ArtifexSoftware / pdf2docx

Open source Python library for converting PDF to DOCX.
https://pdf2docx.readthedocs.io
GNU Affero General Public License v3.0
2.46k stars 356 forks source link

transfer error:unsupported colorspace for '{output}' #277

Closed plainee closed 1 week ago

plainee commented 5 months ago

the log is as below:

[INFO] [1/4] Opening document... [INFO] [2/4] Analyzing document... unsupported colorspace for '{output}'

Keguans commented 5 months ago

It seems to be encountering a currently incompatible or unsupported colorspace in PDF. I also encountered this problem yesterday and I hope the author can pay attention to it.

greendreamer commented 2 weeks ago

value error occurs when colorspace is unsupported for the image type. In this case, you can prevent / skip the exception like: image.tobytes('jpg') Or can replace valid image in your pdf.

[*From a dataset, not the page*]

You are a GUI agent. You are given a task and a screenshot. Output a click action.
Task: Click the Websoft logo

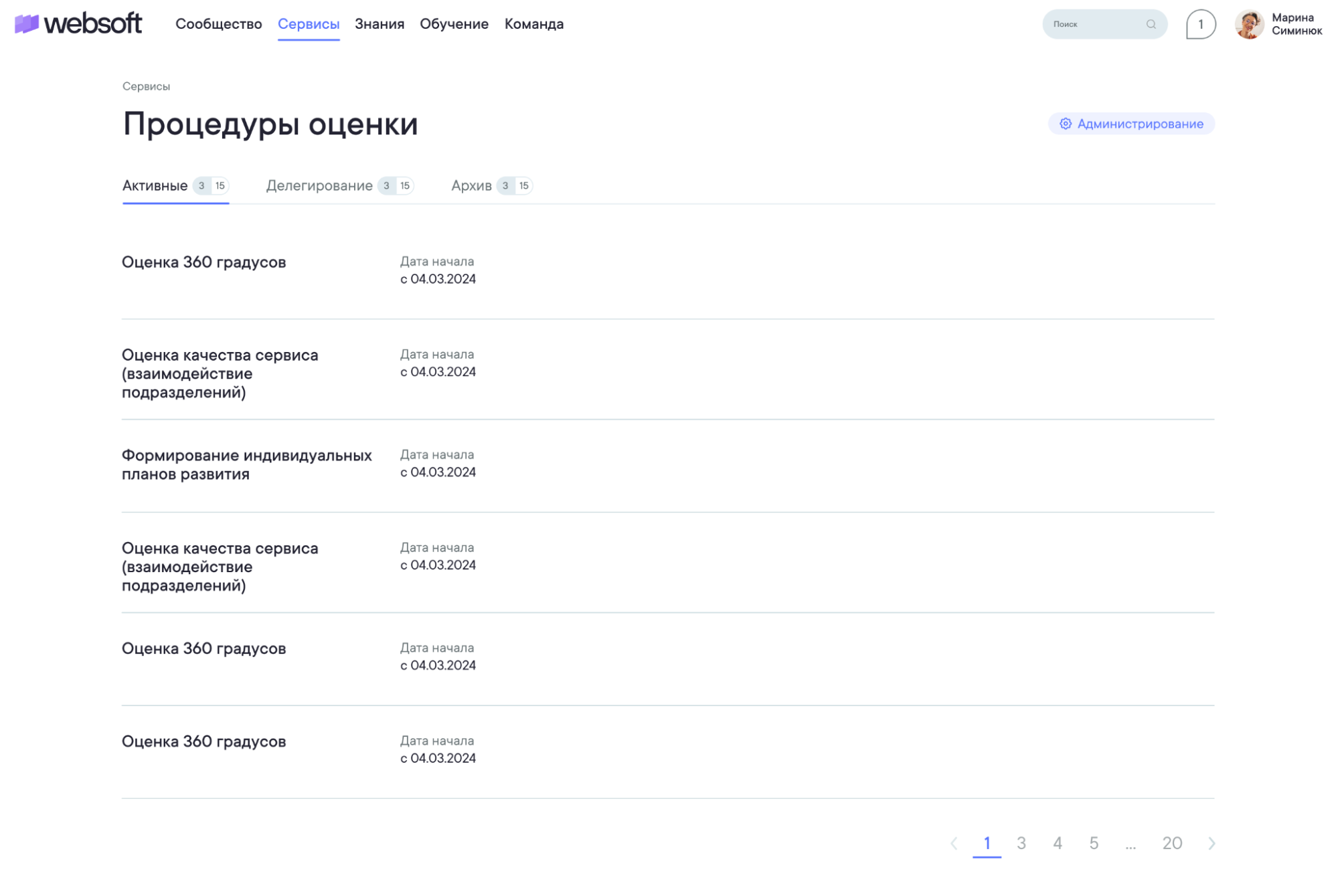(78, 24)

and will fix wrong output.

greendreamer commented 2 weeks ago

some logic has been implemented for pixmap in pdf2docx and updated in several versions. there may be some issues. Please provide example pdf.

greendreamer commented 1 week ago

Closing this for lack of reaction for an extended amount of time. Feel free to open a new issue - however please with a reproducing example.